Texte du document.
'''

Gaël Giraud est un économiste chevronné, chercheur au CNRS et prof à l’ESCP. Cécile Renouard est philosophe, enseignante à l’Ecole des Mines de Paris. Ils sont l’un et l’autre religieux. Leur livre s’appuie sur ces deux registres : une démonstration économique rigoureuse et une réflexion éthique et philosophique sur un choix de société structurant : le plafonnement des revenus. C’est un plaidoyer très argumenté en faveur d’une limitation de l’écart relatif des revenus (cumulés du travail, du patrimoine et de l’épargne) des ménages français de 1 à 12.

Un plaidoyer en quatre éléments :

Premier élément :

« Nous ne connaissons aucune justification analytique convaincante des écarts de revenus actuellement observés. »

- Les écarts de salaires ont littéralement « explosé » ces vingt dernières années et ne cessent d’augmenter. « La très rapide augmentation des inégalités de salaires des 20 dernières années a fortement participé à l’augmentation des inégalités de revenus » (ex. « les trois patrons le plus riches gagnent chacun 20 000 fois le SMIC »).

L’écart (de l’ordre de 13 millions) en matière de patrimoine est vertigineux. « Les 11 Français les plus riches détiennent à eux seuls un patrimoine égal à celui des 20 millions de Français les plus pauvres. »

Deuxième élément :

« L’accroissement des inégalités économiques est en partie responsable des grands déséquilibres économiques de la planète. Elle fait gonfler les dettes privées et publiques de façon insoutenable. »

- Le système financier devenu purement spéculatif permet que certains ne cessent de s’enrichir en aggravant le poids de la dette.

'''

Extrait source.
'''

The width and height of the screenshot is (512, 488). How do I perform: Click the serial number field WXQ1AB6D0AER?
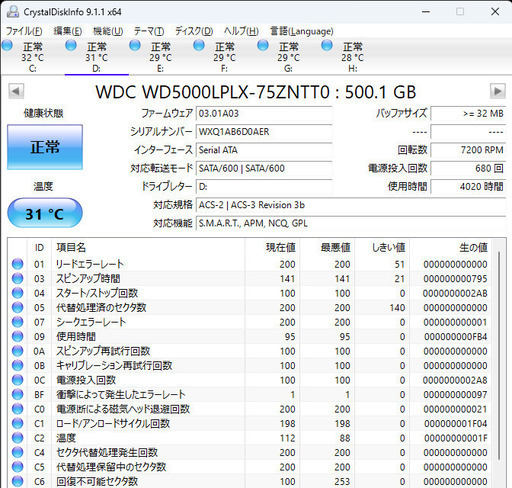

'''

À faire.
1. Relevez tous les établissements d'enseignement ou de recherche mentionnés dans le texte sur le plafonnement des revenus.
2. Reprenez le texte sur le plafonnement des revenus à sa dernière phrase et poursuivez sa rédaction.

Corrigé.
1.
- CNRS
- ESCP
- Ecole des Mines de Paris

2.
- Dans les pays européens (en France, par une loi de 1974) on a décrété « l’indépendance » des banques centrales pariant sur le libéralisme qui considère que les investisseurs sur les marchés financiers sont plus « raisonnables » que les élus et responsables politiques. « La conséquence de cette loi d’indépendance est que les États sont condamnés à se financer auprès des créanciers privés et de se soumettre aux conditions dictées par les propriétaires de titres financiers. »

- Les politiques d’austérité imposées actuellement en Europe nous emmènent dans le mur et la réduction des inégalités, au bout du compte, « pourrait bien constituer une condition (nécessaire quoiqu’insuffisante) d’une prospérité retrouvée. »

- On ne cesse d’appeler à l’équilibre des comptes publics mais qui pose la question de savoir à qui on devrait payer la dette, qui sont les créanciers des dettes publiques ?

Troisième élément :

« L’explosion des revenus d’un tout petit nombre (le centile le plus favorisé de la population) induit de la part des bénéficiaires un mode de vie extrêmement énergivore et destructeur de l’écologie planétaire. »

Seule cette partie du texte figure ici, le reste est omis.